2. Experimental Procedures

2.1. Materials

Cadmium oxide (99.5 %), octadec-1-ene (ODE, 90 %), L-cysteine (L-cys, 96 %), sulfur powder (>99.5 %), trioctylphosphine oxide (TOPO, 90 %), zinc oxide (99 %), oleic acid (OA, 90 %), N-acetyl-L-cysteine (NAC, >99 %) and acetaminophen (AC, analytical standard) were purchased from Sigma Aldrich (St. Louis, MO, USA). Epinephrine hydrochloride (EP, 95 %), L-ascorbic acid (AA, reagent grade), dopamine hydrochloride (DA, >98 %), and uric acid (UA, >99 %) and 4-aminophenol (4-AP, 99.9 %) as potential interfering analytes were also purchased from Sigma Aldrich. Methanol (99.5 %), acetone (99.5 %), sulfuric acid (98 %), potassium hydroxide (85 %), chloroform (99 %), glutathione (GSH, >98 %) and selenium powder (99 %) were purchased from Merck (Darmstadt, Germany). Water was provided by an ultrapure Milli-Q Water System (18.0 Q.cm at 25 °C).

2.2. Instrumentation

A Horiba Jobin Yvon Fluoromax-4 spectrofluorometer was employed to record fluorescence emission spectra and UV-vis absorption spectra were taken using a Cary Eclipse (Varian) spectrophotometer.

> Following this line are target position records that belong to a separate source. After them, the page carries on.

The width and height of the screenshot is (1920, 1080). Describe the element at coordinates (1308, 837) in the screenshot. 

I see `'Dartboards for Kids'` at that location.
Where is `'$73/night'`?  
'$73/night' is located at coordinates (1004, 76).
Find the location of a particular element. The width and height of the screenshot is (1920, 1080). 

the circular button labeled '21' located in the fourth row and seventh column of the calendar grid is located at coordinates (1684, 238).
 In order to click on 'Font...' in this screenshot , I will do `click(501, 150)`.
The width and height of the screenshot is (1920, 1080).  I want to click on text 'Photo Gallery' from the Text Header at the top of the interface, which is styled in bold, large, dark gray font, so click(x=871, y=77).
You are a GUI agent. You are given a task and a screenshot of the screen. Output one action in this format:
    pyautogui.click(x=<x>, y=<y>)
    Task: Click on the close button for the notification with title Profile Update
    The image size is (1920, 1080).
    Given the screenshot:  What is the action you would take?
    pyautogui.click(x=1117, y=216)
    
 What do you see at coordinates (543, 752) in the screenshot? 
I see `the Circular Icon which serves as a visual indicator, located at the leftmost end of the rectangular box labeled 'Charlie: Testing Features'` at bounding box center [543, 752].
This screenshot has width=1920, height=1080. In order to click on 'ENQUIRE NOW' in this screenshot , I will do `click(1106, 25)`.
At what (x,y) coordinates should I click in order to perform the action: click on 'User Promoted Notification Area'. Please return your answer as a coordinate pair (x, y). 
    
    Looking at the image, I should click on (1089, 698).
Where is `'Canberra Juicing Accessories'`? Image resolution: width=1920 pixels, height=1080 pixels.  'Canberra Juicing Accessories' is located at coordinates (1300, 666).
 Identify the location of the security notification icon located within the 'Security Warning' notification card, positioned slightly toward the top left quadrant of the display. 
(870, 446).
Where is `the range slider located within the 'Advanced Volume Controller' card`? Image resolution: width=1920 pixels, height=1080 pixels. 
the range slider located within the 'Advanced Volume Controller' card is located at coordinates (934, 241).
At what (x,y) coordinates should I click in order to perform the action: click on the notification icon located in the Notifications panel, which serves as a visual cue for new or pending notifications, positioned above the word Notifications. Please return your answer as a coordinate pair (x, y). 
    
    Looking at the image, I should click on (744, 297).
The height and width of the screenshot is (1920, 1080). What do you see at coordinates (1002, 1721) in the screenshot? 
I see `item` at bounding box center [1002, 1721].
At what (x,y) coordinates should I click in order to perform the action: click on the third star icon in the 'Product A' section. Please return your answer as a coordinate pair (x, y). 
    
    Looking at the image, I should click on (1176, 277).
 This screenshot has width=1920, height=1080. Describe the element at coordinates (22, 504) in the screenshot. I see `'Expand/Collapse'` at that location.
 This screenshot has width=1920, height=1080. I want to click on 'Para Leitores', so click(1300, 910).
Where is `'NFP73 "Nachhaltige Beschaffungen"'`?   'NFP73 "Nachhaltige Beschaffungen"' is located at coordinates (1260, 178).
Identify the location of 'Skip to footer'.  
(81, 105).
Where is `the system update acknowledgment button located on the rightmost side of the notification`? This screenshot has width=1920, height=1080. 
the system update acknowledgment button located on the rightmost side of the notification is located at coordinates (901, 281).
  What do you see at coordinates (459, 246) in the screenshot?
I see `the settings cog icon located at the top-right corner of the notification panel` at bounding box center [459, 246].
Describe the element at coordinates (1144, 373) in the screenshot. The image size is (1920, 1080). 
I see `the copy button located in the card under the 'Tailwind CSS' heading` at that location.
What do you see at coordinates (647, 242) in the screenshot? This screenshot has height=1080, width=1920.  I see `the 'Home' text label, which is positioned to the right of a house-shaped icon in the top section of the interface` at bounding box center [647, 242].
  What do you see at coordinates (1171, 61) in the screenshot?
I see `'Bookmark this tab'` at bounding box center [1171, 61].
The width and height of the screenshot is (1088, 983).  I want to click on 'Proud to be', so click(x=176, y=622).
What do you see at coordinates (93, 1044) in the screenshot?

The PL quantum yields of the QDs in Millipore water were determined as previously reported.²⁷ A PANalytical X'Pert Pro powder diffractometer in Θ-Θ configuration with a X'Celerator detector, variable divergence and receiving slits with Fe filtered Co-Ka radiation (λ = 1.789 A) was used to analyze powder X-ray diffraction (XRD) patterns. IR measurements were obtained from a Spectrum RXI FT-IR System from Perkin Elmer. Transmission electron microscopy (TEM) images were recorded using a JEOL JEM 2100F operated at 200 kV. The particle size distributions of QDs were estimated using ImageJ software (http:// imagej.nih.gov/ij/, U.S. National Institutes of Health [NIH], Bethesda, Maryland, USA). Raman spectra were recorded using a WITec Alpha 300 micro-Raman imaging system with 488 nm excitation laser and CCD detector at room temperature with laser power below 2 mW in order to minimize heating effects. All pH measurements were made with a Metrohm 780 pH-meter that was calibrated with Accsen standards of pH 4.0 and 7.0. Energy dispersive X-ray spectroscopy (EDS) analysis was carried out using a HRSEM integrated EDS Zeiss Crossbeam 540 with software AZtech version 3 by Oxford Instruments. PhotochemCAD was used to compute the Fõrster distance.²⁸

2.3. Fabrication of Water-soluble CdSe/ZnS Core/Shell QDs

A one pot organometallic approach was utilized for the preparation of the CdSe/ZnS core/shell QDs which has previously been reported by our group.²⁷ Conversion of hydrophobic QDs to water-soluble QDs was then carried out by a ligand exchange reaction. A stock solution of thiol ligand-KOH in 40 mL metha-nol was prepared using2gofthiol ligand (L-cys, GSH or NAC) and 3.0 g of KOH with ultrasonication. After purification, the hydrophobic capped CdSe and CdSe/ZnS QDs were re-dispersed separately in chloroform and the ligand exchange solution was added followed by Millipore water. In order to separate the organic phase from the aqueous phase, the solutions were stirred for 1 h. The water-soluble CdSe and CdSe/ZnS QDs were then purified using ethanol and acetone to efficiently remove all hydrophobic capping substituents. The purified water-soluble QDs were finally dried in a fume hood.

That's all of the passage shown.